→ WHAT IS NEEDED
In the records below, find each line with the word "agent" and copy it.

(Pixel coordinate grounding data)

★ ★ ★ ★ ★ ★ ★

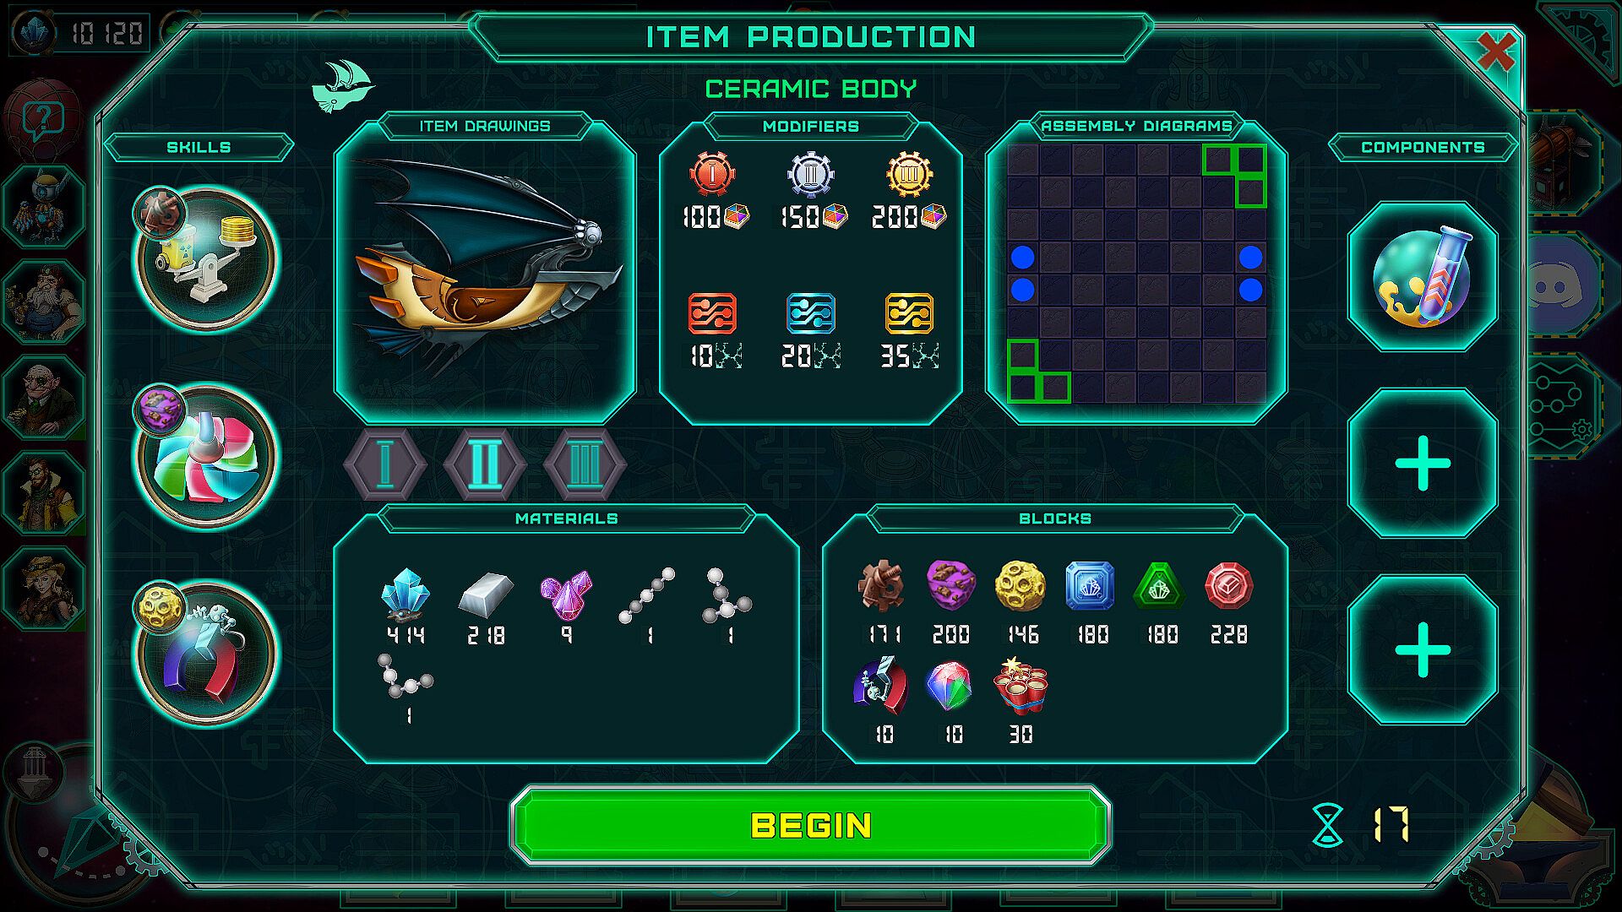Choose the blue circuit chip modifier
Screen dimensions: 1622x912
click(x=810, y=314)
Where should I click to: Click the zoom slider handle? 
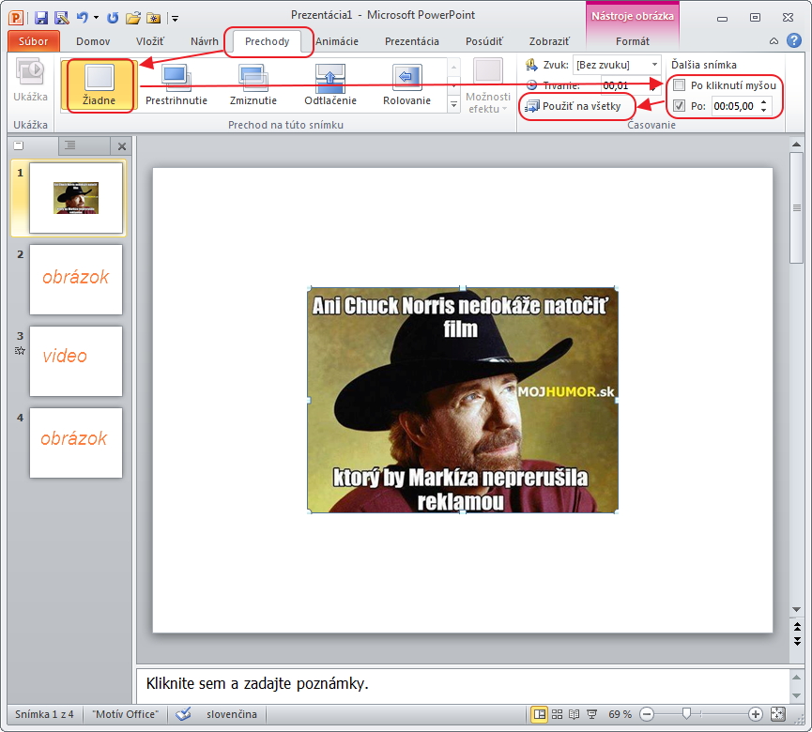pyautogui.click(x=687, y=714)
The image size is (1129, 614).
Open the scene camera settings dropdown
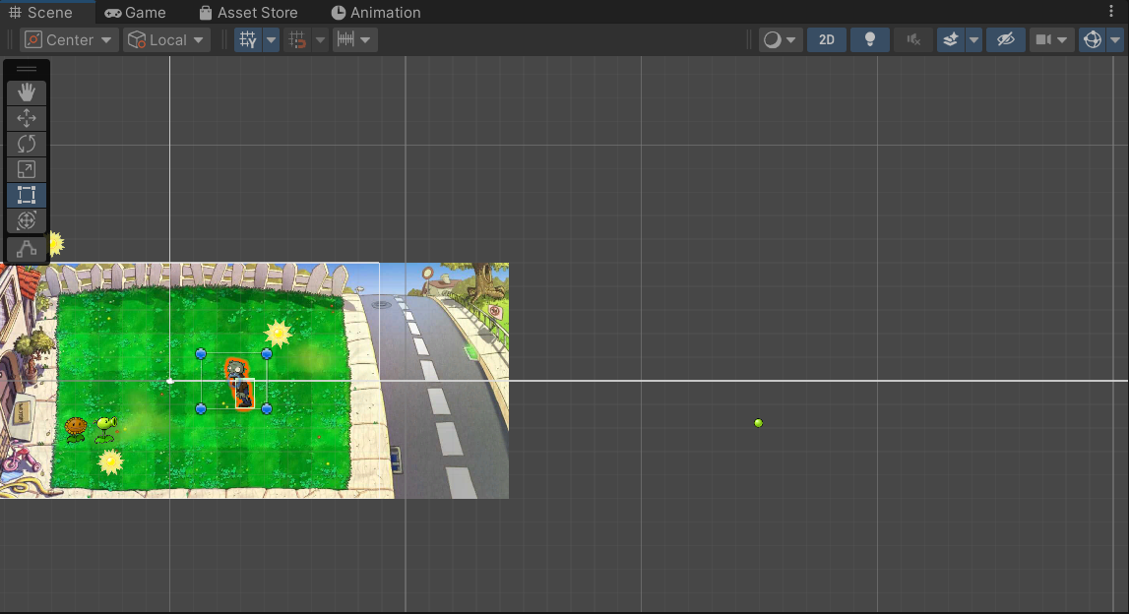tap(1051, 40)
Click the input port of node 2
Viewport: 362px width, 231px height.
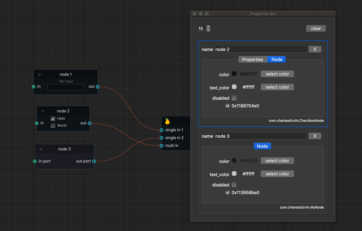click(37, 123)

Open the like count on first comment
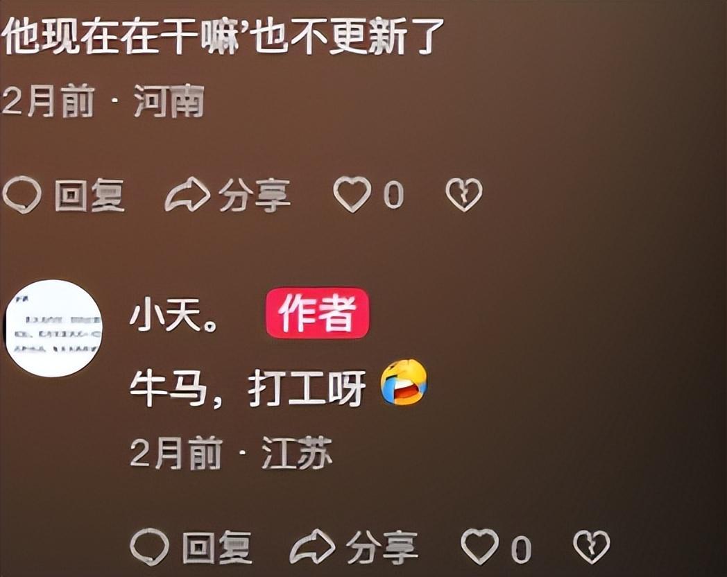(393, 195)
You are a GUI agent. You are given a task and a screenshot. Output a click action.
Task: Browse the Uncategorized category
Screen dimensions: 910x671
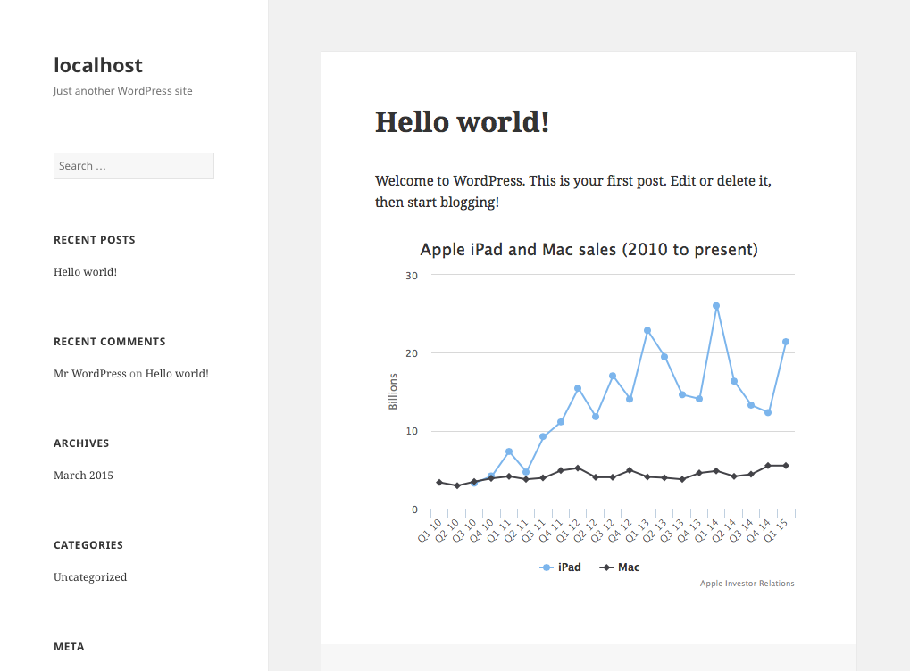tap(89, 576)
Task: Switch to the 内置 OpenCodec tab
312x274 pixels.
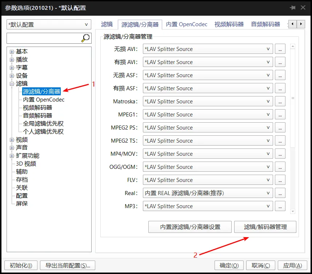Action: (187, 24)
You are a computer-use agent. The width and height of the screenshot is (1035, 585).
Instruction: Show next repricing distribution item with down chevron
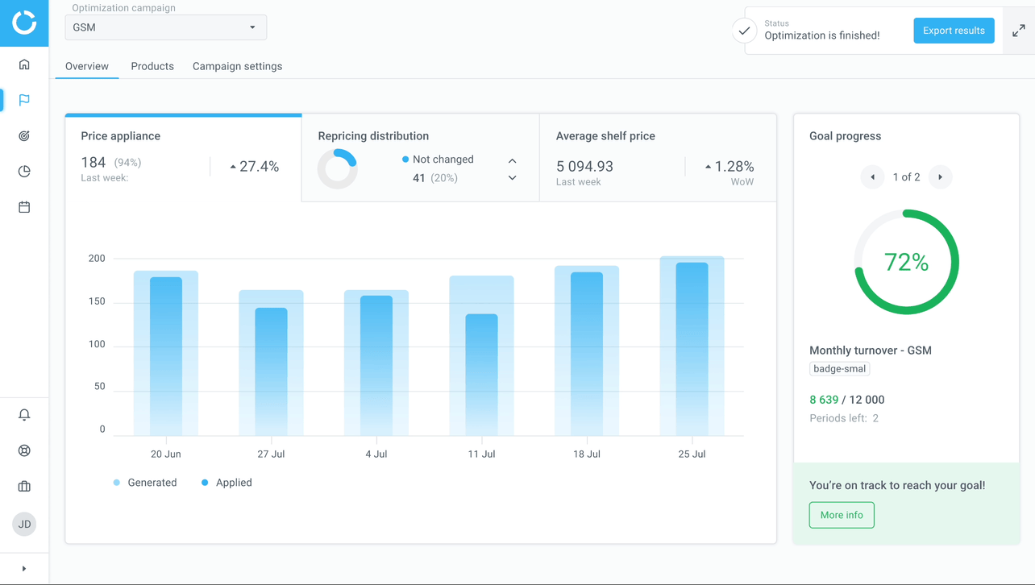(512, 178)
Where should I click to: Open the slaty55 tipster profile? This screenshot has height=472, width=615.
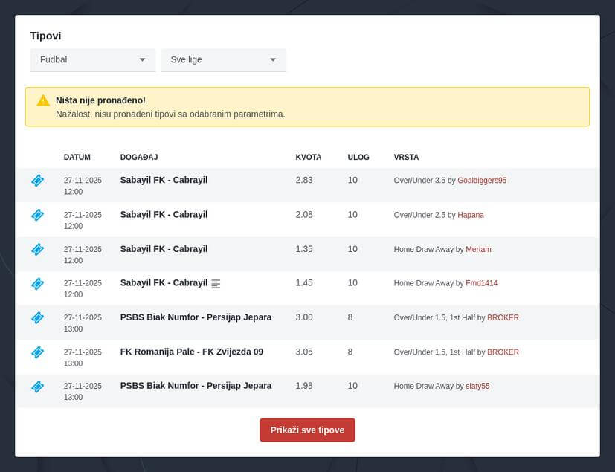[477, 386]
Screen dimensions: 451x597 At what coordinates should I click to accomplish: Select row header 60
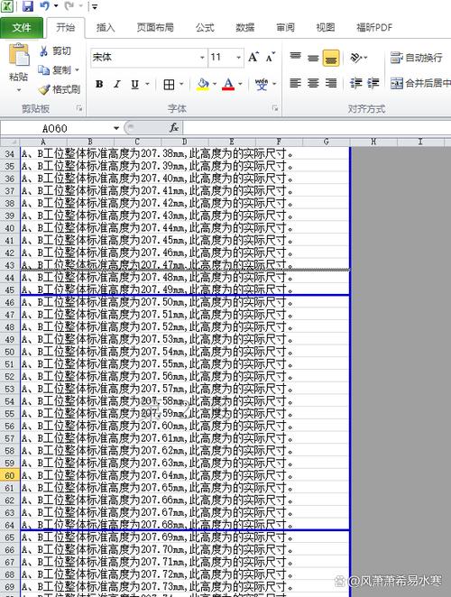click(x=10, y=475)
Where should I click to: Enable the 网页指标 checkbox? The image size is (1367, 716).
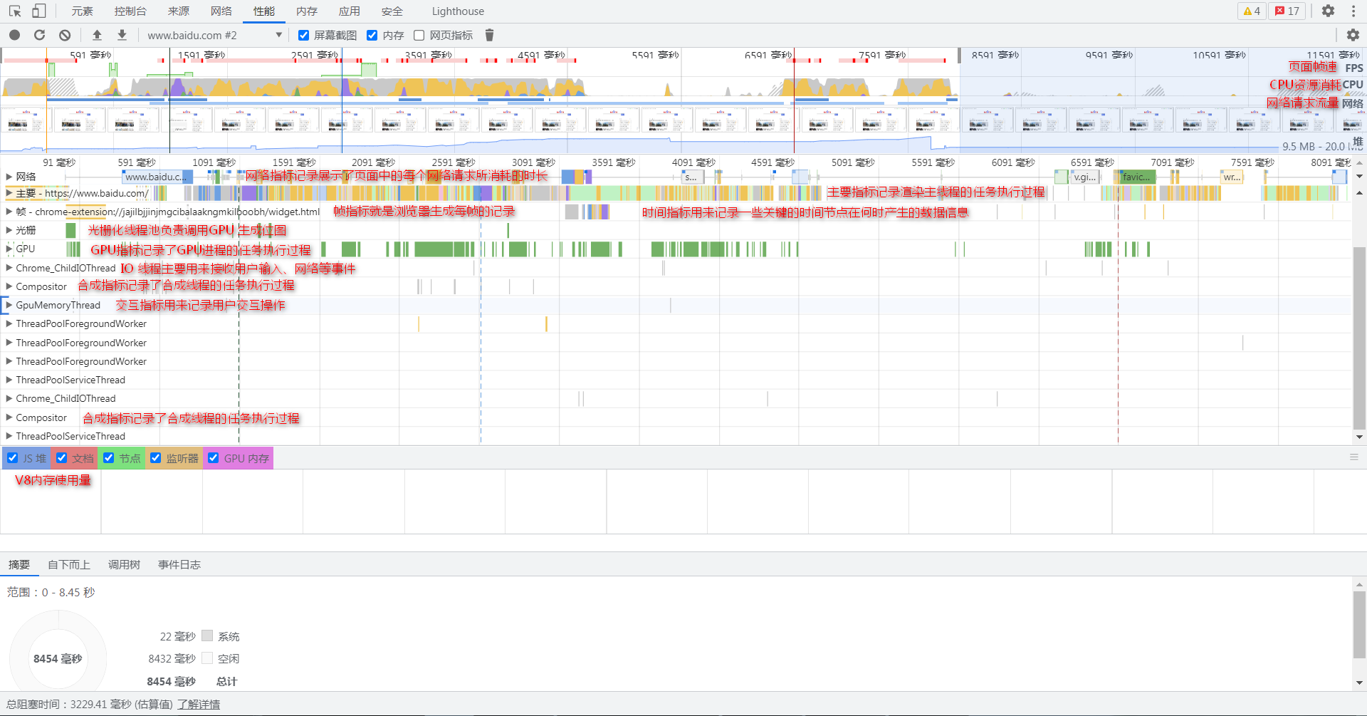(x=419, y=36)
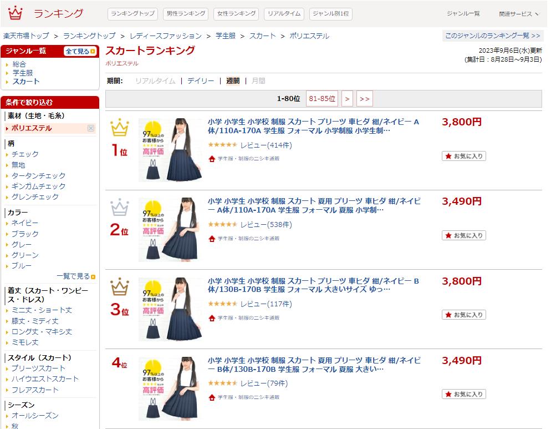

★ ★ ★ ★ ★ ★ ★

→ RESPONSE AREA
You are a GUI agent. You are given a task and a screenshot. Output a click action.
You are a computer-use agent. The width and height of the screenshot is (1035, 585).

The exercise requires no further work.